Your answer must be an exact copy of every record.

****

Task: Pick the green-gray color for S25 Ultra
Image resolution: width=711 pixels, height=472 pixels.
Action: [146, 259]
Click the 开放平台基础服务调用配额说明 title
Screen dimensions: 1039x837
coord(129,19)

****

■ Response to the exercise
Task: Pick the green-gray color for S25 Ultra
Image resolution: width=711 pixels, height=472 pixels.
Action: [146, 259]
Click the 开放平台基础服务调用配额说明 title
Screen dimensions: 1039x837
coord(129,19)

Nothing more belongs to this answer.